PERFIL DEL SEMINARISTA

  1. “Quien quiera ser sacerdote debe ser sobre todo «hombre de Dios», como lo describe San Pablo (1 Tm 6,11)” CS 1.
  2. El aspirante al sacerdocio reconoce que, por ser bautizado, está llamado a la santidad (Cf. Lv 11,44-45; DA: Discurso Inaugural), a configurar su vida con Cristo, para transparentarlo ante el mundo. Por lo mismo, sabe que debe marchar en un proceso que le ayude a adquirir progresivamente los rasgos que identifican al verdadero discípulo misionero de Jesús. Los principales de tales rasgos son:
  3. Una vida espiritual intensa, que se cimienta en el encuentro personal con Jesucristo, que se alimenta y se expresa en la vivencia de los Sacramentos, especialmente la Eucaristía y la Reconciliación, en una asidua oración personal y comunitaria, en un amor tierno y ferviente a la Santísima Virgen María, en una asimilación progresiva de la sagrada liturgia.

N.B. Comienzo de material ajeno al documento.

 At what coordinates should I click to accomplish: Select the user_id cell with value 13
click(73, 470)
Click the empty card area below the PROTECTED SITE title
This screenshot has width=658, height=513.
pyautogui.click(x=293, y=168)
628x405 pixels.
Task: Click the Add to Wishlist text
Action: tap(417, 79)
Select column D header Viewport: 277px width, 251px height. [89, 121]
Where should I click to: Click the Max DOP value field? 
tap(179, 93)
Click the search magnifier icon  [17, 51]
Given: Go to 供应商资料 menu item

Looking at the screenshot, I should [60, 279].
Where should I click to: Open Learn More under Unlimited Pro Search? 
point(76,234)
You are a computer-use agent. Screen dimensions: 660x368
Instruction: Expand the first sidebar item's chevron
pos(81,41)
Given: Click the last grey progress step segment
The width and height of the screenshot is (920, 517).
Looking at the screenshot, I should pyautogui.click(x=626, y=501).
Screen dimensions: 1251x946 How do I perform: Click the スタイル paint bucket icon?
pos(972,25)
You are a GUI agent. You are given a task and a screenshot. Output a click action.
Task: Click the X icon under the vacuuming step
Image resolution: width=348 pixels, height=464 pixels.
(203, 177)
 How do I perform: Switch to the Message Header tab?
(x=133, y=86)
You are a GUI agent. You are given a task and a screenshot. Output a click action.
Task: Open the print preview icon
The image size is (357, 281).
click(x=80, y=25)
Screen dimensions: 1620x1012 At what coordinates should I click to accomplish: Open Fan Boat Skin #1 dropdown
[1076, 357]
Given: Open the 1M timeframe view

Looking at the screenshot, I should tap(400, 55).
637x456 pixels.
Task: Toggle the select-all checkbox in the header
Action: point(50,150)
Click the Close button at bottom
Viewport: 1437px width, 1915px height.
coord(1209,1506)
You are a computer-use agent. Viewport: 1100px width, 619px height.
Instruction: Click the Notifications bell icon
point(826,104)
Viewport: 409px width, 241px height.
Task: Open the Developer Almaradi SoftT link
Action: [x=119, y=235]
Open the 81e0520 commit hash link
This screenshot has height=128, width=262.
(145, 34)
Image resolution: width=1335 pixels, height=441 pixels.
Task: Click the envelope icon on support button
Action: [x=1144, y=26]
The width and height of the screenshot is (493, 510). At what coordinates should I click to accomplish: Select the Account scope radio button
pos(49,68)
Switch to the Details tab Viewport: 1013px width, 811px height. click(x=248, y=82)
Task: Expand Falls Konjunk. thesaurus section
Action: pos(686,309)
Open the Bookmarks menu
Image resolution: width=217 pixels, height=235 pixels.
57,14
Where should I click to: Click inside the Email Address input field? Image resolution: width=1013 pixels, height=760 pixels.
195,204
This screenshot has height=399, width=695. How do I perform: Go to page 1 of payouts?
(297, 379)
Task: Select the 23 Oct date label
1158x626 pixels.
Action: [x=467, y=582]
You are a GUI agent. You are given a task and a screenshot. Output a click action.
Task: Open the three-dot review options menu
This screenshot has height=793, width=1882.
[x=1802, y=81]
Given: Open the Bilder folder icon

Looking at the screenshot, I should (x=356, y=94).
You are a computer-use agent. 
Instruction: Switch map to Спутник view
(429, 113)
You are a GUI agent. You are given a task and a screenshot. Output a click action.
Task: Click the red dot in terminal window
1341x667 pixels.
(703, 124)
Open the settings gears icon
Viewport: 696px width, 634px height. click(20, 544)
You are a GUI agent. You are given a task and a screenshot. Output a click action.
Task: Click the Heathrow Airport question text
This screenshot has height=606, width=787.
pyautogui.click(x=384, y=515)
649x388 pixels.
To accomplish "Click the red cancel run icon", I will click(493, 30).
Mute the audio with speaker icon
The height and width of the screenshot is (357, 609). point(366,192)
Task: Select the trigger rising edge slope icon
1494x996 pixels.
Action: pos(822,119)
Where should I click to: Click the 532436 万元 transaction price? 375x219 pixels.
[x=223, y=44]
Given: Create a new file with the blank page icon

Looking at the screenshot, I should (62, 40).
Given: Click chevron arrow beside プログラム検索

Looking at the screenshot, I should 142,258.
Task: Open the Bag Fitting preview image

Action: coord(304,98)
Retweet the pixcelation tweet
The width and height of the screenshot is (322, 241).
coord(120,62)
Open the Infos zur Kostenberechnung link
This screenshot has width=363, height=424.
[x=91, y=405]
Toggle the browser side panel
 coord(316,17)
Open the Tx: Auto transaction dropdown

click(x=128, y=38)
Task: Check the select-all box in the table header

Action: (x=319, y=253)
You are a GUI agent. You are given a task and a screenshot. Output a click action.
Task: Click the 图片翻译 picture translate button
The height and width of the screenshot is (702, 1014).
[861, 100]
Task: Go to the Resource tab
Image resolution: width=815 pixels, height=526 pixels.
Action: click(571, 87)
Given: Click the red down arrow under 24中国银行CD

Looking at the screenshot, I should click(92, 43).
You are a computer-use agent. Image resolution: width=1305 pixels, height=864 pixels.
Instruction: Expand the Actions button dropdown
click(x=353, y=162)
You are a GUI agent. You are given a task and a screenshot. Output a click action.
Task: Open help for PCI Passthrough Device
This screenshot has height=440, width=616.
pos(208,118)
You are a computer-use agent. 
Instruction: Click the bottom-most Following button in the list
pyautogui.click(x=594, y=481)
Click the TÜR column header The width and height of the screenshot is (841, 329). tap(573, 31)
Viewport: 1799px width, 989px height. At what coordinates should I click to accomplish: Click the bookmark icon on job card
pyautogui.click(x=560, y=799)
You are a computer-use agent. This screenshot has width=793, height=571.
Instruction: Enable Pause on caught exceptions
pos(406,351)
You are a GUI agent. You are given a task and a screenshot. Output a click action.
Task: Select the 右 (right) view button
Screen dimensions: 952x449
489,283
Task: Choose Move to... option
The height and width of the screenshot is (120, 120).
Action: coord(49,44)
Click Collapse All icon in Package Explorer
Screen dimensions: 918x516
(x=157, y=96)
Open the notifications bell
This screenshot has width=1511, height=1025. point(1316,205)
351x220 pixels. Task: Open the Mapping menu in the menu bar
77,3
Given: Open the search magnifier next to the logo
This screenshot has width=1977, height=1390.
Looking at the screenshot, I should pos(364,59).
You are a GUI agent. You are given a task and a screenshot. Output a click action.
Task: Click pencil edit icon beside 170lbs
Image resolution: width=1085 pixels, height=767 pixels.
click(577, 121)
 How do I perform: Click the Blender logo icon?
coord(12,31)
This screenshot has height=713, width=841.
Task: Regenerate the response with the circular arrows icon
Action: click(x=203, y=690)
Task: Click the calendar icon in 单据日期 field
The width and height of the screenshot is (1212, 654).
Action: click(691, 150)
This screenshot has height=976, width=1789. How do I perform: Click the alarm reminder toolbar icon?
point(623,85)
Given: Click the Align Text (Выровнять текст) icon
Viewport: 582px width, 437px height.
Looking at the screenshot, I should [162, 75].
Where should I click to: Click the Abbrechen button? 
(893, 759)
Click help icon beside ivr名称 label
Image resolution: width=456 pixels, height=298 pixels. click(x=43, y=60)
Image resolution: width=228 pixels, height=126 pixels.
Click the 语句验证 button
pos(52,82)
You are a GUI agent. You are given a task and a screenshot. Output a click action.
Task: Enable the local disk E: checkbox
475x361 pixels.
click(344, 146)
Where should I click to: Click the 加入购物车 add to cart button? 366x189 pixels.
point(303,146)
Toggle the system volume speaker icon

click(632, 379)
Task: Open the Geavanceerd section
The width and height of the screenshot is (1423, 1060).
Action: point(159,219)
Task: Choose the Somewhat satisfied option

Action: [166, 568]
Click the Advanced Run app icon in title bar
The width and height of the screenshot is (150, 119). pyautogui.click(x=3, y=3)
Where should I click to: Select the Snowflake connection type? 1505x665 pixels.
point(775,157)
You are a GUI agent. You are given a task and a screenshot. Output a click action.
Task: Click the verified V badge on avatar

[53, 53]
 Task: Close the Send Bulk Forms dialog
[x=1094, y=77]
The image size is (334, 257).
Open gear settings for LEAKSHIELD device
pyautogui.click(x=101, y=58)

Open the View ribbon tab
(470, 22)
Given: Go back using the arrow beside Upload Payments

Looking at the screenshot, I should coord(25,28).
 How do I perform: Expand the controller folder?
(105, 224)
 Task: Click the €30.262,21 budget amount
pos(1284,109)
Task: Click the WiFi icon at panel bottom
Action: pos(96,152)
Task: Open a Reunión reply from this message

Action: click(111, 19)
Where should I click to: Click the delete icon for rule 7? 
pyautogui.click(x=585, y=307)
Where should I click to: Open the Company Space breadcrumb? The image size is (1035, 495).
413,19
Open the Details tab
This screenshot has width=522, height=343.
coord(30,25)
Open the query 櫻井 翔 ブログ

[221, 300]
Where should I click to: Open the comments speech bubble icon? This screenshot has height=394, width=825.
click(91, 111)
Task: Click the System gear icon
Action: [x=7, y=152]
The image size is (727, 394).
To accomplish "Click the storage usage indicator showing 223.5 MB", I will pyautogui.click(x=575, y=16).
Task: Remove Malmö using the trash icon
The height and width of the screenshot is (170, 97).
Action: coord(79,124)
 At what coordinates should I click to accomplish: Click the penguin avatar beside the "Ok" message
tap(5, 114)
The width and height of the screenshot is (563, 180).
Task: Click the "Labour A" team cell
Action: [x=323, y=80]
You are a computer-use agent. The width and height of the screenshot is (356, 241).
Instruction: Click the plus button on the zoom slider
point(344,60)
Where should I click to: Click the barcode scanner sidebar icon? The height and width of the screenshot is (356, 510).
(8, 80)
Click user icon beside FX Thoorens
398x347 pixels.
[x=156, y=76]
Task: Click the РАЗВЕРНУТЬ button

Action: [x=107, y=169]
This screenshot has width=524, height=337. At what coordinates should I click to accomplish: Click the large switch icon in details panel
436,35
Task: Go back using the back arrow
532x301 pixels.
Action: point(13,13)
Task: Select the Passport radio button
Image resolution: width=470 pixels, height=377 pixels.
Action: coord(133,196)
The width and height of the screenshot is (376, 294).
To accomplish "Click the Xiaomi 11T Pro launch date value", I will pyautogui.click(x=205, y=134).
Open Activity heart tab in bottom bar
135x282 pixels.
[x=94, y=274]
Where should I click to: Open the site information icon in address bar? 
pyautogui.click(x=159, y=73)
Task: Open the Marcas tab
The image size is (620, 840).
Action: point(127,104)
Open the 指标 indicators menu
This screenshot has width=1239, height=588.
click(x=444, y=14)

  4. Un profundo sentido de pertenencia a la Iglesia universal y particular, que se proyecta en el respeto y la adhesión filial a los legítimos pastores y en la fidelidad irrestricta al Magisterio.
  5. Un hondo sentido de comunión y caridad, proyectado en la vida fraterna, en la capacidad de aceptación y de perdón, en la actitud permanente de servicio desinteresado, en la apertura al otro, en la disponibilidad para la corrección fraterna.
  6. Hondo y sincero deseo de conocer y amar a su Señor, para llevarlo y anunciarlo al mundo, haciendo realidad el amor y el servicio entre los más necesitados; y por eso, una entrega sin tasa ni mezquindad en el apostolado
  7. Madurez afectiva y estabilidad sicológica, que permitan relaciones interpersonales equilibradas y maduras, que ayuden a asumir con serenidad y lucidez la propia sexualidad, y preparen para tomar con alegría, como una opción de amor, el celibato por el Reino de los Cielos, y que, junto a la sana relación con la propia familia, se conviertan en el espacio en que se sitúan las renuncias gozosas que supone el seguimiento de Cristo.
  8. Capacidad de pensamiento y análisis crítico, analítico, investigativo, que permita discernir y filtrar con claridad ideologías y doctrinas, capacite para asimilar en profundidad la sana filosofía y las enseñanzas dogmáticas, y capacite para de entrar en diálogo con el hombre de hoy. (Cf. 1 Pe 3,15)
  9. Una clara conciencia de la necesidad de la formación permanente; amor al estudio de la teología y de todas las ciencias eclesiásticas, y deseo de permanente actualización. “Sin la Iglesia que cree, la teología deja de ser ella misma y se convierte en un conjunto de disciplinas diversas, sin unidad interior”. CS 5
  10. Capacidad de abrazar con alegría las exigencias de la ascesis cristiana, de una vida pobre y obediente, de una disciplina exigente, como camino de superación y crecimiento personal.
  11. Un sano y claro humanismo, manifestado en virtudes tales como la prudencia, la lealtad, el respeto a la verdad, la fidelidad a la palabra empeñada, la sinceridad, el amor a la justicia, la gratitud, el amor y respeto a la naturaleza como obra de Dios, los buenos modales, el amor patrio y el sentido cívico, el aprecio por las auténticas manifestaciones de la cultura, la rectitud y el rechazo sin vacilaciones de todo lo que sea deshonesto. Cf. Carta del Papa Benedicto XVI a los seminaristas.